Identify each line in the records below that contains the word "agent", and copy it.

### Material to process
Segment Open

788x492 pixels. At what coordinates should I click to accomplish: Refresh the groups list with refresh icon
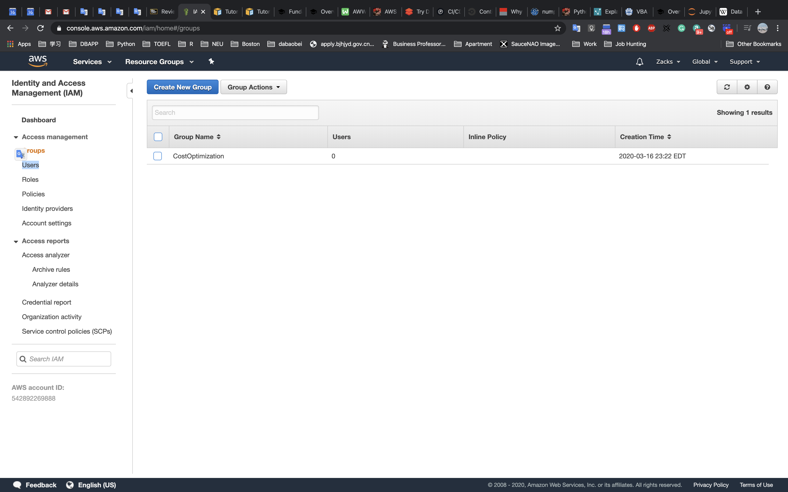point(727,87)
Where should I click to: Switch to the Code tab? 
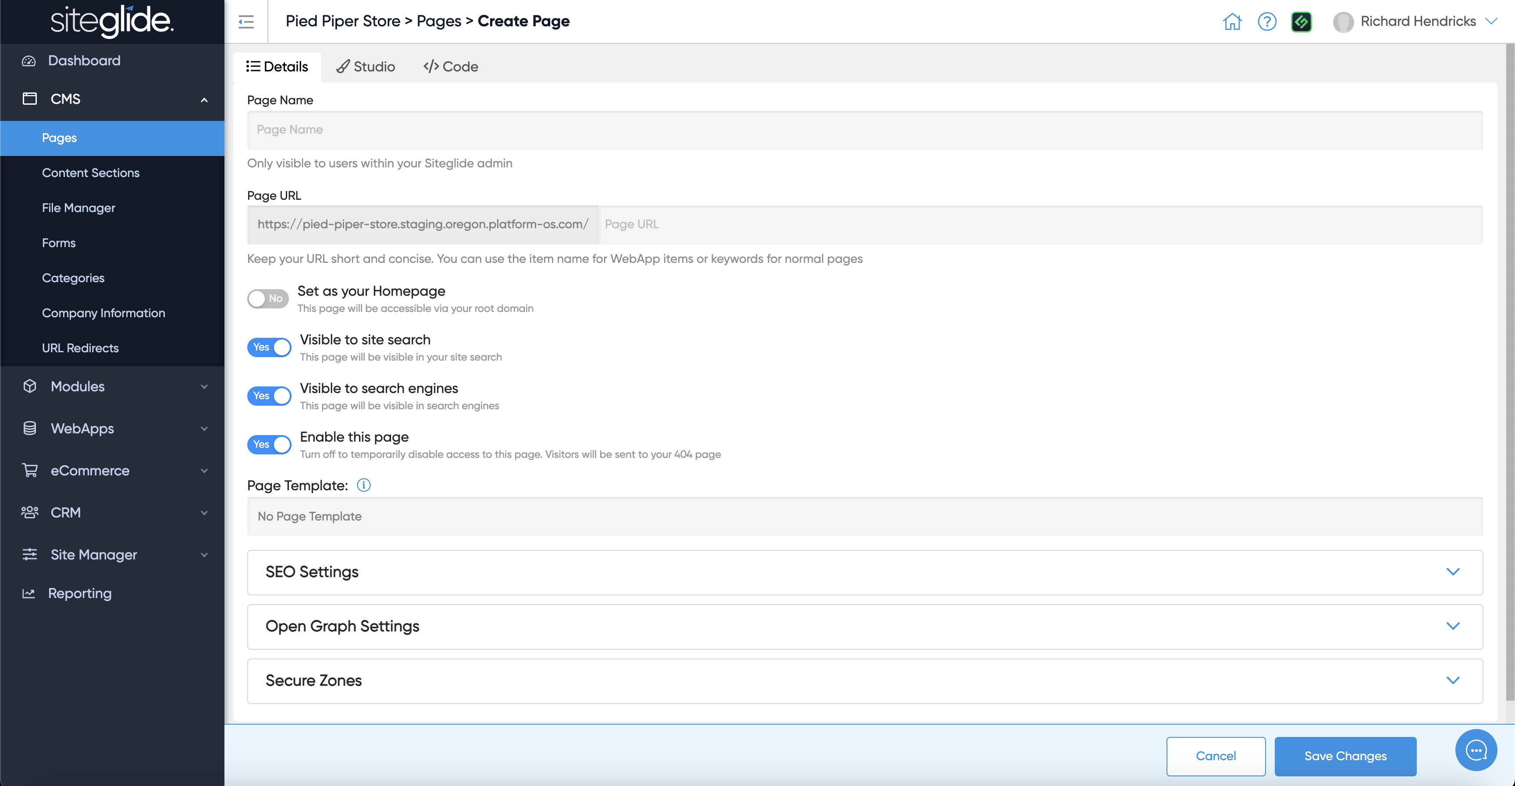pos(451,66)
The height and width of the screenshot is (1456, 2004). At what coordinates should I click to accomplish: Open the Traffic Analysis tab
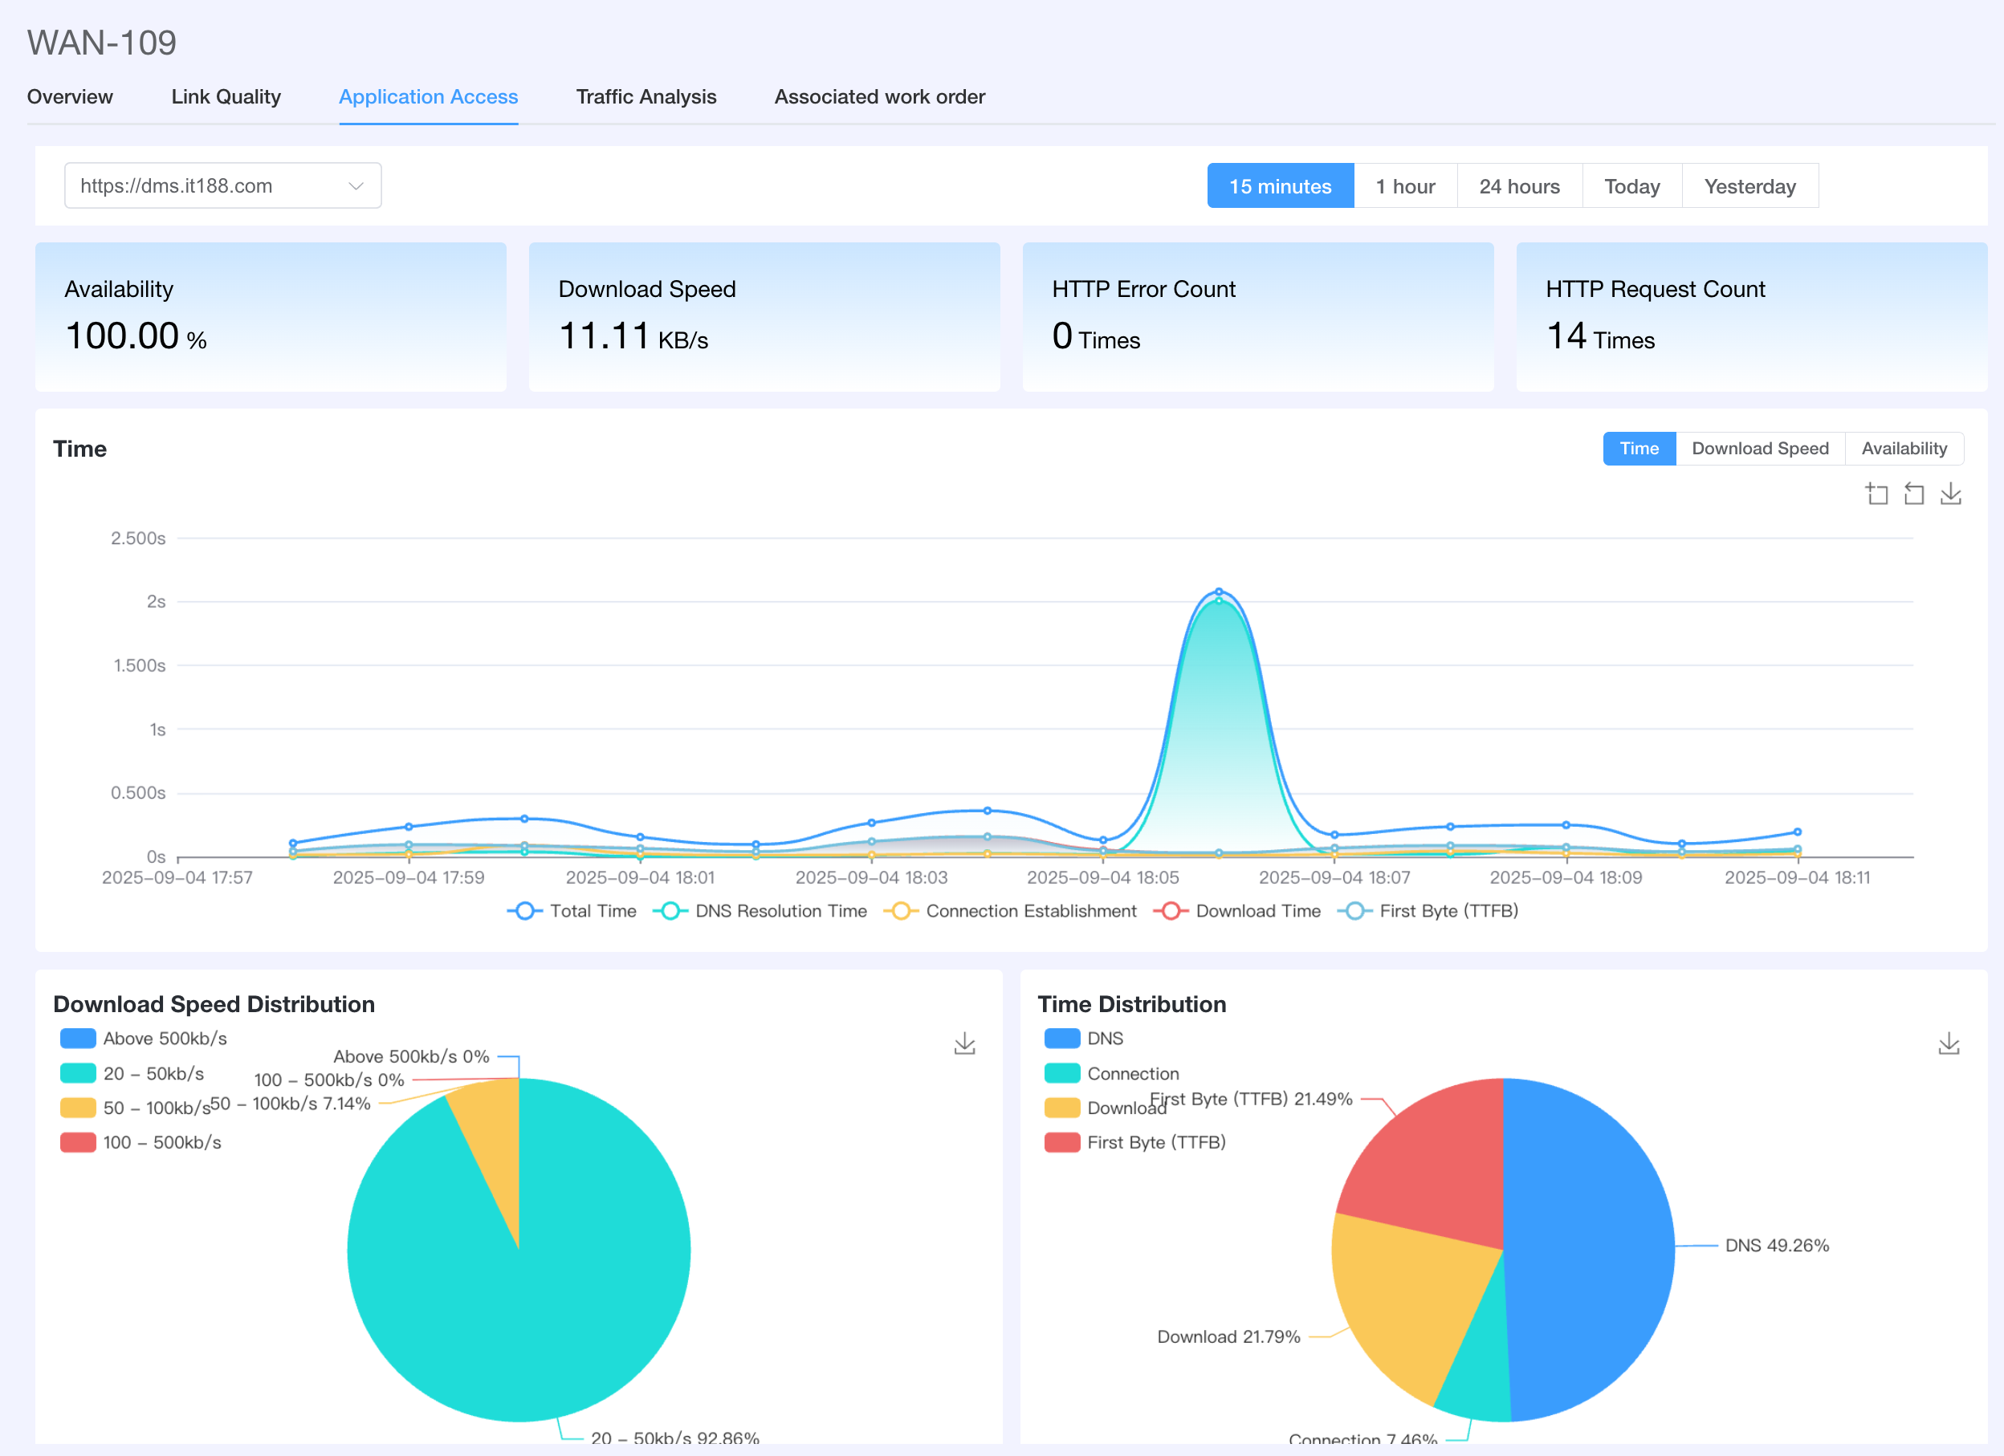click(x=646, y=96)
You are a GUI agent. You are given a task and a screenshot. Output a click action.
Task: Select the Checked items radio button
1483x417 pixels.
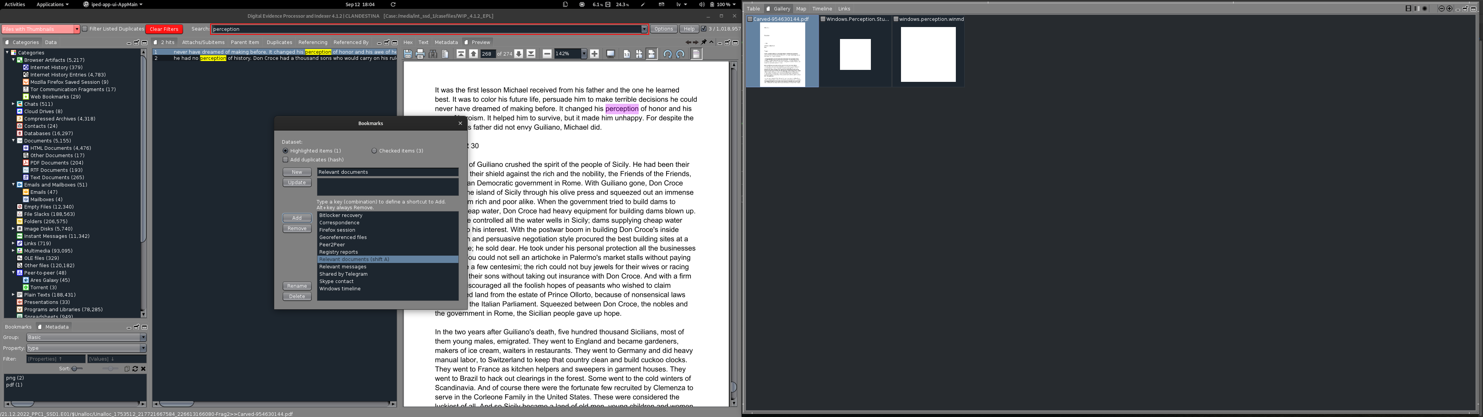374,151
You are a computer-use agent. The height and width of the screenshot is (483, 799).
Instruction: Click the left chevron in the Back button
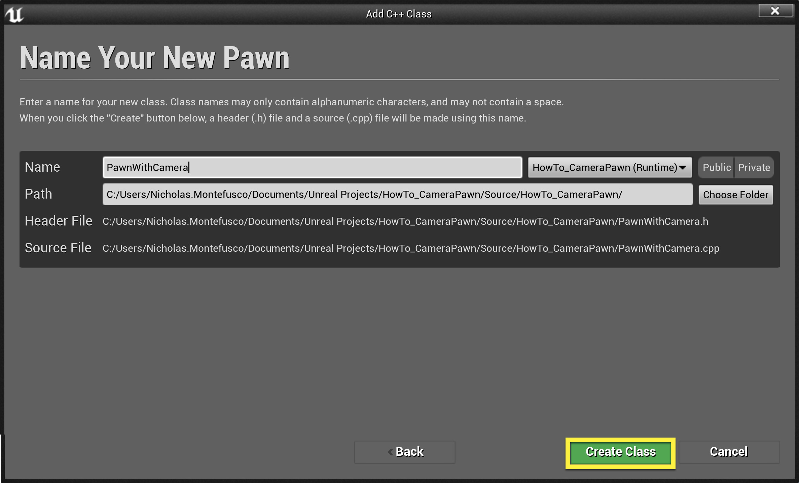click(390, 452)
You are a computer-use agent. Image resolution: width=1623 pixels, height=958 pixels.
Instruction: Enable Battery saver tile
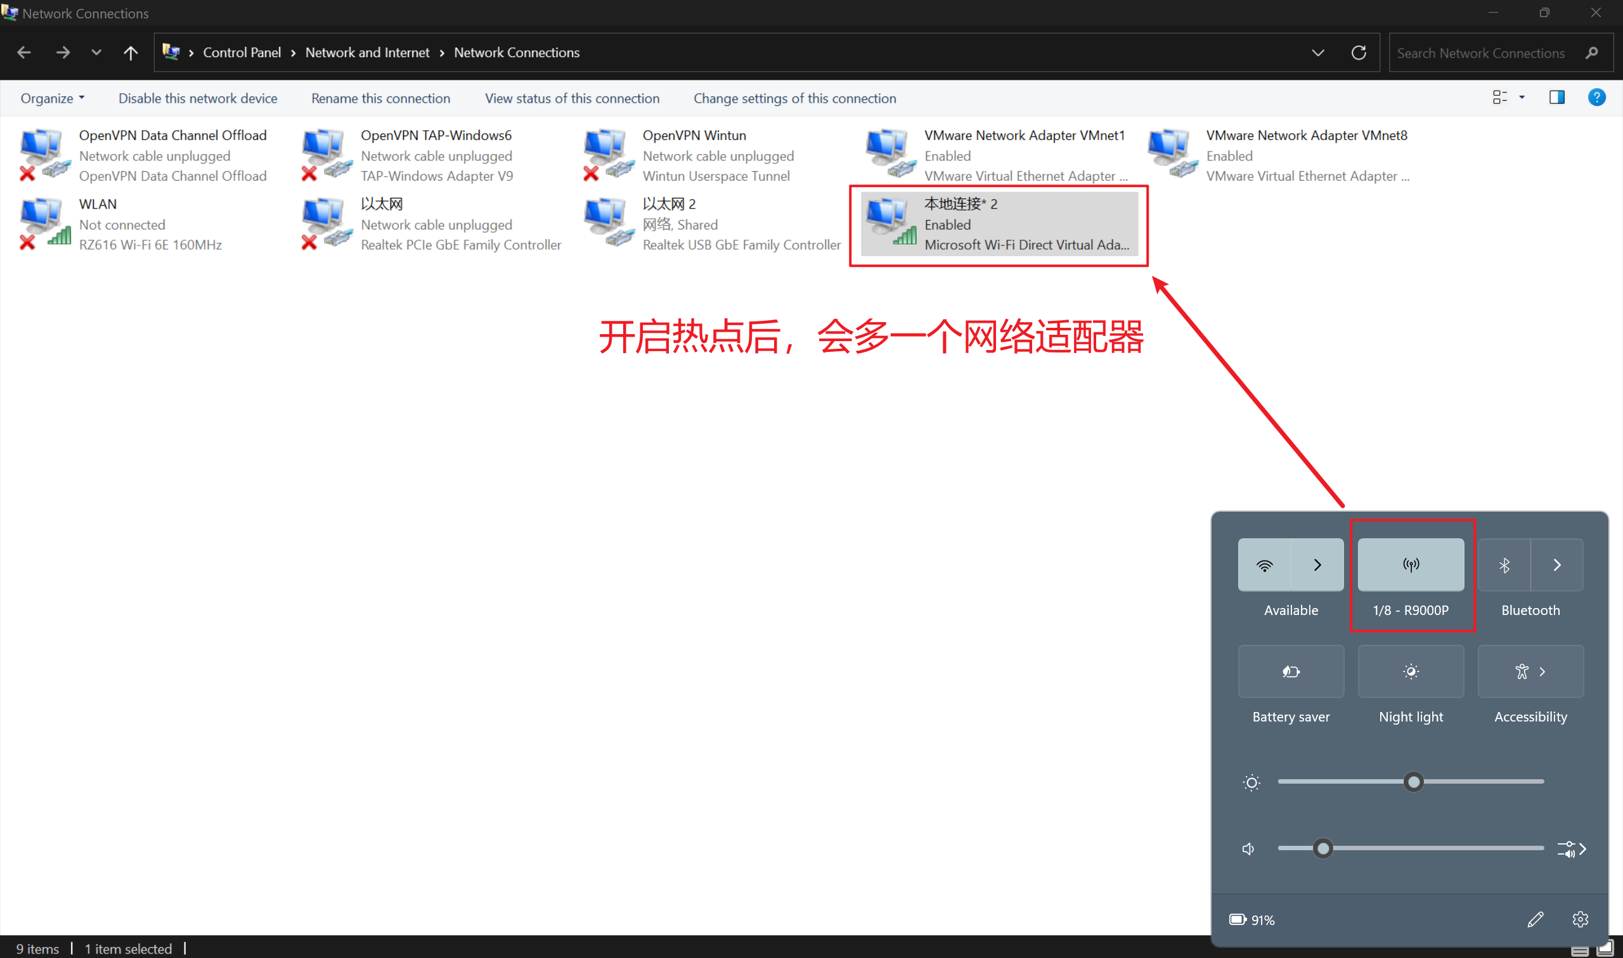tap(1291, 671)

Segment Closed

### Solution
You are a GUI agent. You are given a task and a screenshot. Output a click action.
You are a computer-use agent. The height and width of the screenshot is (483, 799).
You are a computer-use agent. Image resolution: width=1623 pixels, height=958 pixels.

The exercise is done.